The WAI-S change score and all change scores of the subscales correlated significantly with the ICG change score (for Spearman’s ρ of the subscales, see Table 3). Concerning the IES-R, there was no significant correlation between the WAI-S change score and the IES-R change scores. Concerning the BSI, significant correlations were found for the total WAI-S change score, changes in the subscale of goal, and changes in the subscale of bond with the BSI subscale depression and the BSI total scale of global mental health. Furthermore, the change score of the goal subscale of WAI-S correlated significantly with the change score of the BSI anxiety subscale (Spearman’s ρ = 0.22, p = .021). All correlations indicate as the WA increases, there is a corresponding reduction in symptoms.

Prediction of treatment outcome

Hierarchical regression analyses were used to test the influence of changes in WA on the symptom level changes in case the change in WA correlated significantly with the outcome variables. The pre-treatment score was entered in a first step to control for the initial symptom level. In the second step, the WAI-S change score was entered. Results are shown in Table 4 and the appendix (see Table F).

After controlling for the initial ICG total score (adjusted R2 = 0.36, F[1,144] = 82.66, p < .001), the change in the WAI-S total score significantly predicted treatment outcome (adjusted R2 = 0.39, F[2,143] = 47.73, p < .001). Similarly, the change scores of the subscales bond (adjusted R2 = 0.38, F[2,143] = 45.93, p < .001) predicted treatment outcome as well. Results of the subscales can be found in Table 4.

Table 4 Prediction model of changes of outcome variables by changes in working alliance

Other models predicting outcome variables were not significant. The WAI-S change score of the subscales goal and task did not predict the change in the ICG. The WAI-S change scores did not predict changes in any scale of the BSI, which showed significant Spearman correlations before.

Discussion

The present study analyzes the association of changes in WA in an internet-based cognitive-behavioral intervention with grief symptoms after pregnancy loss.
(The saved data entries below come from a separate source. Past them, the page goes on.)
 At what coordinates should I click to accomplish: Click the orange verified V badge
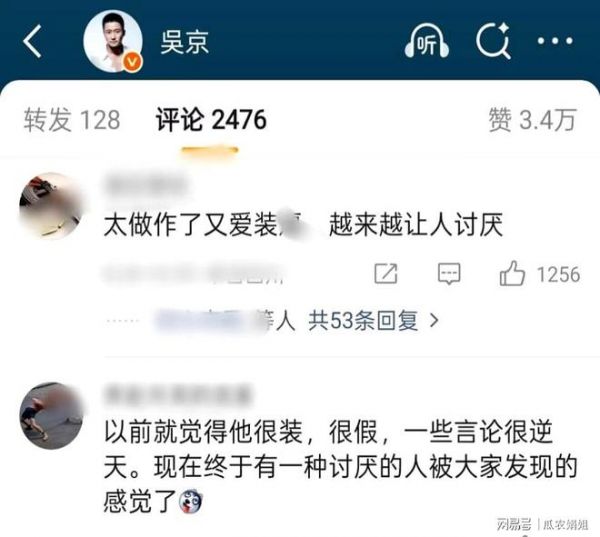point(132,62)
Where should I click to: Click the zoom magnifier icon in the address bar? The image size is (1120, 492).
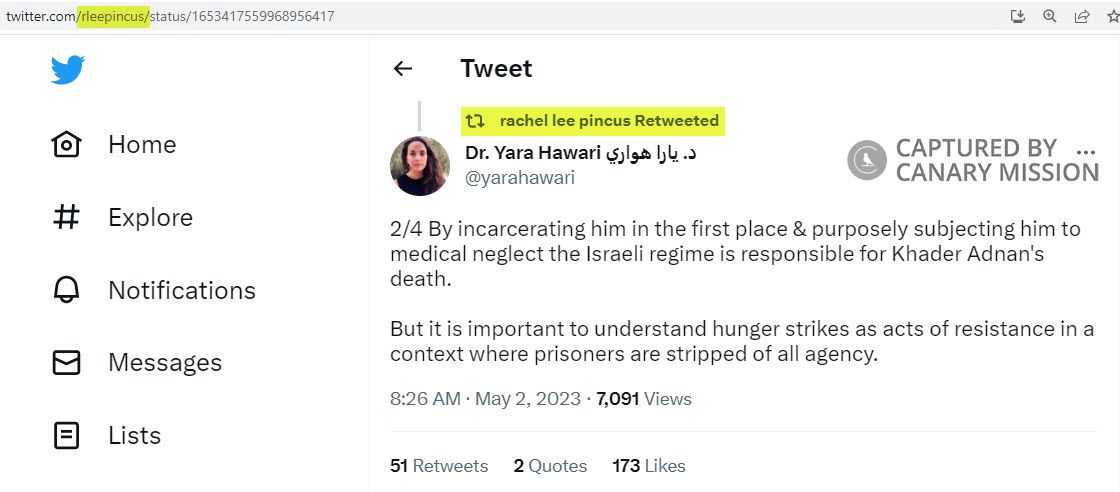[x=1050, y=16]
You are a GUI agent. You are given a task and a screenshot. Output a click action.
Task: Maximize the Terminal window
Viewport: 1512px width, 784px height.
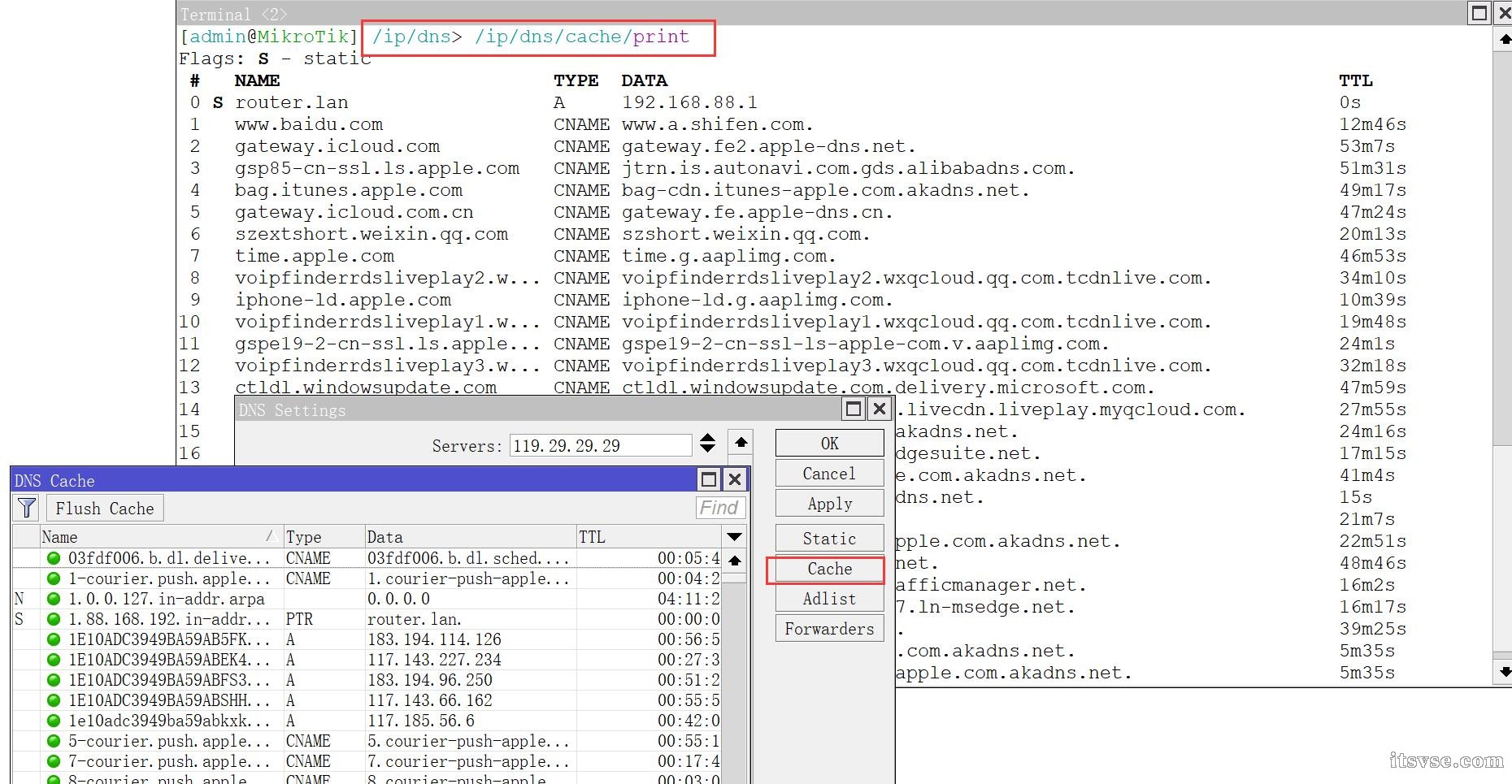1479,13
The applied cognitive behavioral therapy program significantly reduced symptoms of prolonged grief, traumatic stress, and overall psychopathology [46, 47]. We studied the change of WA during the program and the effect of WA change on reducing grief symptoms in a sample of parents who lost a child during pregnancy.

The present study provides evidence that WA (total scale and all subscales) increased significantly during a short intervention from sessions 4 to 10. The results are in line with two other internet-based interventions that also reported an increase in WA [30, 68]. Other studies found no significant change from mid- to post-treatment [32, 69] or did not reported any change [28, 29]. When looking at similar studies in terms of methods (point of data collection and statistics) and content (type of treatment) (see 49), differences might be explained by cultural aspects. Knaevelsrud and Maercker [30] studied PTSD in a German sample. In contrast, Wagner et al. [32] studied PTSD in an Arabic sample. Our results might be more in line with the findings of Knaevelsrud and Maercker, who studied a German sample [30]. Nevertheless, this conclusion cannot be drawn based on our sample. Future studies should engage in conducting cultural comparative studies encompassing diverse cultural samples to clarify the question of intercultural differences concerning the impact of working alliance on intervention outcomes.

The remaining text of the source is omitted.